A pesar de la presencia incuestionable de esta situación, las creencias religiosas ostentadas en el temor a lo sobrenatural, a lo desconocido y a la muerte, perdurarán mientras los hombres no se liberan de tales miedos. El miedo esclaviza al hombre, impidiéndole ser una persona; y al no ser una persona se transforma en un campo muy apto para la germinación de todo tipo de supersticiones. La ilusión de una vida futura, la ilusión de la inmortalidad, implica para muchos un consuelo que desean conservar a toda costa, aún a sabiendas de que son víctimas de un engaño. No importa: el miedo a la muerte es demasiado perturbador. “No basta, sin embargo, que una doctrina filosófica o religiosa pueda servir de consuelo y parezca útil, es necesario que no sea absurda”, expresa De la Torre. Hay muchos que, sin llegar al extremo de hacer del espíritu un dios antropomorfo, reclaman, “creyendo sentir lo inmaterial en el prodigio del pensamiento consciente y en las aspiraciones multiformes del hombre hacia la eternidad”, para el espíritu un papel más relevante en la concepción del universo. Otros ponen sobre la mesa como prueba irrefutable de la existencia del más allá-la inmortalidad-la realidad del sentimiento religioso. Se ha reiterado que el hombre es esencialmente un animal religioso. Pero dicho sentimiento no sería otra cosa que una de las tantas manifestaciones del anhelo humano de eternidad, sentimiento que habría sido desviado, lamentablemente, al campo de las supersticiones y de las idolatrías a través de la explotación vil de la evidente pequeñez del hombre y de su no menos evidente ignorancia.

Es incuestionable que el espíritu tiene, respecto al desenvolvimiento de la humanidad, un papel preponderante. “Es, dice De la Torre, la antorcha poética que guía su marcha doliente, es el creador de sus éxitos y el que ennoblece sus sacrificios. La obra de los pensadores y los sabios, la inspiración de los poetas, la abnegación de los filántropos, son los títulos más puros que puede ostentar un pueblo”. Pues bien, nada de lo expresado precedentemente está subordinado a la existencia de aquellos dioses creados ayer por el hombre y destruidos por el mismo hombre al día siguiente. Pasaron los dioses del Olimpo, pasaron los mitos del paganismo nórdico que Hitler intentó restaurar, en fin, pasaron todos los mitos habidos y por haber y no hay razón para que mañana no emerja otro culto, fundado como los anteriores, en revelaciones anticientíficas, en fantasías, en alucinaciones, en supersticiones. Además, la humanidad es, en comparación con el conjunto de los mundos y de las especies, una fracción inapreciable; y dentro o fuera de ellas, adonde clave la mirada el hombre únicamente hallará, como realidad palpable, la permanente e implacable lucha de las especies por su supervivencia. Porque más allá de la tierra, lo desconocido nos abruma.

Listado mostrado →

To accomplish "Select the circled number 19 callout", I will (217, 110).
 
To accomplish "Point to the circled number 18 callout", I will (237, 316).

Consigna →
Explica en una a tres oraciones por qué, según el texto sobre el miedo y las creencias religiosas, muchos conservan la ilusión de la inmortalidad aun sabiendo que son víctimas de un engaño.

Respuesta →
Esa ilusión les da un consuelo que desean conservar a toda costa. El miedo a la muerte les resulta demasiado perturbador para renunciar a ella.